Short Circuit, PG, 1986, runtime 1 hour 39 minutes
Number Five is ALIVE!!!
I borrowed Short Circuit from the library the other day and got around to watching it. I’ve always been certain I watched it as a kid and remembered the movie. About halfway through, it occurred to me that I very, very vaguely remembered this movie. I more remember references to this movie growing up. I think maybe I watched it with my older cousins when I was very young, because maybe 90% of it felt the tiniest bit familiar or completely new to me.

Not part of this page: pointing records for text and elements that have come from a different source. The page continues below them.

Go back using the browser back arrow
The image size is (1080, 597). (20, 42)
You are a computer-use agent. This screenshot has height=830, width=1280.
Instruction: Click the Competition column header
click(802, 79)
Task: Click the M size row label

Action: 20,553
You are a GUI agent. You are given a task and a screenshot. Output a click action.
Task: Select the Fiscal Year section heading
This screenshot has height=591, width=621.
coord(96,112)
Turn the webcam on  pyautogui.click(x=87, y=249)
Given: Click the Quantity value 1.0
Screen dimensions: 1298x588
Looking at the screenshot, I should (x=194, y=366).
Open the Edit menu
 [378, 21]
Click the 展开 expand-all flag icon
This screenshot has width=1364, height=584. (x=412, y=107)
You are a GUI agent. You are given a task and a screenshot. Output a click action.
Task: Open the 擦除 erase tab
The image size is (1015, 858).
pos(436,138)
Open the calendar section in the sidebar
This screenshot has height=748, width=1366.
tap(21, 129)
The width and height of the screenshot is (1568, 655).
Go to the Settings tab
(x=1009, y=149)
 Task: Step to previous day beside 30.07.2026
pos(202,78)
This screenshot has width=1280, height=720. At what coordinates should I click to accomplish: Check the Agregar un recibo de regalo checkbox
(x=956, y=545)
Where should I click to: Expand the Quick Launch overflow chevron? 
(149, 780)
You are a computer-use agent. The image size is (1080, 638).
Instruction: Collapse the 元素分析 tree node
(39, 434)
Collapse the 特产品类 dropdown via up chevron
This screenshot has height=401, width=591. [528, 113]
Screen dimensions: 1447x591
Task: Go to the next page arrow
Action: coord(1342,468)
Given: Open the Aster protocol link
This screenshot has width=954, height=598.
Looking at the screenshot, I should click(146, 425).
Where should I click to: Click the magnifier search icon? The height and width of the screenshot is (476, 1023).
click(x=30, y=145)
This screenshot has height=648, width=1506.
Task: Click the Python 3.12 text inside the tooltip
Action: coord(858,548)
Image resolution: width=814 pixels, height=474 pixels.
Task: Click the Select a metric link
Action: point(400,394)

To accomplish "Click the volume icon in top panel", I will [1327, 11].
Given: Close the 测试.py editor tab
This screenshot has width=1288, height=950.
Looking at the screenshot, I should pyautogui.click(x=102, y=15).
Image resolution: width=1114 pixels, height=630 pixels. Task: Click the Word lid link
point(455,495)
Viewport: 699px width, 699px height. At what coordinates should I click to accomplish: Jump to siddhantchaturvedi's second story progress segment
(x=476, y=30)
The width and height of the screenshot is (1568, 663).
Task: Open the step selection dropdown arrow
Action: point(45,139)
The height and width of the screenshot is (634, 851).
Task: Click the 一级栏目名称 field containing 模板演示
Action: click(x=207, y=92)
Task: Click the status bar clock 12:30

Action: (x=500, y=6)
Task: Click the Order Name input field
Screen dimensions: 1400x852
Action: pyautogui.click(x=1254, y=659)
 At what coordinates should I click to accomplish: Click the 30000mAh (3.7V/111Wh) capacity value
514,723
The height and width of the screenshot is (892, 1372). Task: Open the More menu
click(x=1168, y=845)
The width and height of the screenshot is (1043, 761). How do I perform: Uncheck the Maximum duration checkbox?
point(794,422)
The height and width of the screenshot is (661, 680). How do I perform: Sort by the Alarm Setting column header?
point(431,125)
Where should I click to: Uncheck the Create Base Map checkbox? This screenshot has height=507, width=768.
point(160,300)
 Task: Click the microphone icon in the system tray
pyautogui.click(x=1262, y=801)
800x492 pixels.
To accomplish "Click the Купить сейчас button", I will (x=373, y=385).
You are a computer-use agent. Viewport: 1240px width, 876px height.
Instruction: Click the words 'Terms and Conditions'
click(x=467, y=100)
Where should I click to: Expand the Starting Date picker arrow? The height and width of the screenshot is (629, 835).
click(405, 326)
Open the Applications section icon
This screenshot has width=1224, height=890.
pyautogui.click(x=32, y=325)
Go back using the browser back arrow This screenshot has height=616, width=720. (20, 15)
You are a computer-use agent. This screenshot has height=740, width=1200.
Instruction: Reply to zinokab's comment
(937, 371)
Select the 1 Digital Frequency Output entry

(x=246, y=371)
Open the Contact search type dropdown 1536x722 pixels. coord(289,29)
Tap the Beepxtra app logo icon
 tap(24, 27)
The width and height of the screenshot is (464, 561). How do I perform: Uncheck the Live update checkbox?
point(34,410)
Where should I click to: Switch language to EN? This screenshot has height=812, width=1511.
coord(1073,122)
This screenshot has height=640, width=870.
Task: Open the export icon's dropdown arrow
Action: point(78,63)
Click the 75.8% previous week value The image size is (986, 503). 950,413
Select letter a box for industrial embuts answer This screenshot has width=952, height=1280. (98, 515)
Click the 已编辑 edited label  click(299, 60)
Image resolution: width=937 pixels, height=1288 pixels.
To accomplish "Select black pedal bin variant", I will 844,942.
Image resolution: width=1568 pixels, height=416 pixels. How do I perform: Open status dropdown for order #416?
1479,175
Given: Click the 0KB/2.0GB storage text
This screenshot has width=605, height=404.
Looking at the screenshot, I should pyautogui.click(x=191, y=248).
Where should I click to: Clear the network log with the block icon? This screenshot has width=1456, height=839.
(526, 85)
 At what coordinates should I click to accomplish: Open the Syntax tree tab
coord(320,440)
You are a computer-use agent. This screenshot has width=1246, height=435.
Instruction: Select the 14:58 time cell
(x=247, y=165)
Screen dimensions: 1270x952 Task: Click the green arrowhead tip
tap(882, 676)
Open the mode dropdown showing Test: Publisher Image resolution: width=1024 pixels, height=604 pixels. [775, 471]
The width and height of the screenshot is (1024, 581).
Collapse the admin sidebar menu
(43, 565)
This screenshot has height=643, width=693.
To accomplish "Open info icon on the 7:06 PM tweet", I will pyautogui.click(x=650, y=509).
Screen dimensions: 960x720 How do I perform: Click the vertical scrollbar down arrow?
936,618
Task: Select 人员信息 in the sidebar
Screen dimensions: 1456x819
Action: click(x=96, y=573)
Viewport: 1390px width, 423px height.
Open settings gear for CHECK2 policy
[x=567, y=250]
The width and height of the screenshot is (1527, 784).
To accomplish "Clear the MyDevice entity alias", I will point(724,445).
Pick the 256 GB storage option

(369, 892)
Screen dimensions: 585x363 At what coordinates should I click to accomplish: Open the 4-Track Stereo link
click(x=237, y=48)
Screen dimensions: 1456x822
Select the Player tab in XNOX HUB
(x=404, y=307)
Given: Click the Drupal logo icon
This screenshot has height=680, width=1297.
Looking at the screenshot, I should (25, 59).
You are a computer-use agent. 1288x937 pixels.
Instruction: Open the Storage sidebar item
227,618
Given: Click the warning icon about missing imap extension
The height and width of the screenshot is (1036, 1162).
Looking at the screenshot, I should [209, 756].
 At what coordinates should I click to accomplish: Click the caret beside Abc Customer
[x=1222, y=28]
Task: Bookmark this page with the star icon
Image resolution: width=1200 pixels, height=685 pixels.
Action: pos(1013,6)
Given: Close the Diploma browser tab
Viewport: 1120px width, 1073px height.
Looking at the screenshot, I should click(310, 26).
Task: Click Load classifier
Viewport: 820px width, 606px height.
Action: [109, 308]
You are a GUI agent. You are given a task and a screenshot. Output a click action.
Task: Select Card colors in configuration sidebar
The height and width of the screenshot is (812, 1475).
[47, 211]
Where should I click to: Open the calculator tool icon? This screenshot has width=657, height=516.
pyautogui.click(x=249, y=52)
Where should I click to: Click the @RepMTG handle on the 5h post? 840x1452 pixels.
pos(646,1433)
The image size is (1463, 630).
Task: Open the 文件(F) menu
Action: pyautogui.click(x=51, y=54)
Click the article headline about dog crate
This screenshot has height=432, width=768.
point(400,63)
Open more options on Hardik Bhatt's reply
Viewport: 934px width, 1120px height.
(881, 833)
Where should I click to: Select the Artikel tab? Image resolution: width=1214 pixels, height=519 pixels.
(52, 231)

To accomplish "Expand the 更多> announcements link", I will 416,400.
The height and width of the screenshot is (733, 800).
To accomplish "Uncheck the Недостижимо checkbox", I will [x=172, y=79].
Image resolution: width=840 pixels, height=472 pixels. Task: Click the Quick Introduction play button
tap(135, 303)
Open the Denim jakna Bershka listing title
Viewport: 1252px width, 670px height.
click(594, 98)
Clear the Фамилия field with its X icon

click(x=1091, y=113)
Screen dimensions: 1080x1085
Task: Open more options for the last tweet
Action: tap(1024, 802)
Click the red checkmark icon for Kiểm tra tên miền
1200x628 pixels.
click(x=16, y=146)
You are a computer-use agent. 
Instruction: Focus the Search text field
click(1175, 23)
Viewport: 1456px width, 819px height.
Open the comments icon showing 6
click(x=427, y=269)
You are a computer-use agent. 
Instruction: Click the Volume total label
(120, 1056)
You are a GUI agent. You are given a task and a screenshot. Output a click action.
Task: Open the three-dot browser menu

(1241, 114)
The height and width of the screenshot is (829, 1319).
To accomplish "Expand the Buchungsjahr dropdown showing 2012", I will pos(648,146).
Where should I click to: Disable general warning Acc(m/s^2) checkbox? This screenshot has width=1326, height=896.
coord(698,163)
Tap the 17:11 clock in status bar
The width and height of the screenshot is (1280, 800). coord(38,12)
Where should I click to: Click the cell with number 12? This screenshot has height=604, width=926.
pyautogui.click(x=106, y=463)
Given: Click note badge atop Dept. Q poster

The movie is totally goofy and feels a little like the 80s threw up on it, but the classic core theme of it remains timeless. Number Five is zapped by an electrical surge and malfunctions, beginning to wake up and become self-aware. The movie comically examines what it means to be alive, morality, and the right of all sentience to survive. Number Five learns what it means to be dead when he accidentally adorably jumps onto a cricket while trying to follow and mimic it. When he understands that the cricket can’t be fixed and that being disassembled would make him cease to exist as well, Number Five works out a moral compass for himself and believes it’s not right to take away life. I won’t, and don’t need to, spoil the entire plot of this movie, but of course there are bad guys about along with awkward nerd encounters.
This movie is definitely worth watching, though, and it should be on anybody’s list of must see 80s movies. I thoroughly enjoyed the ridiculousness and overall it was worth my time to watch this “kids” movie as an adult (oddly, for a PG rating I think it had a lot of beyond-PG moments).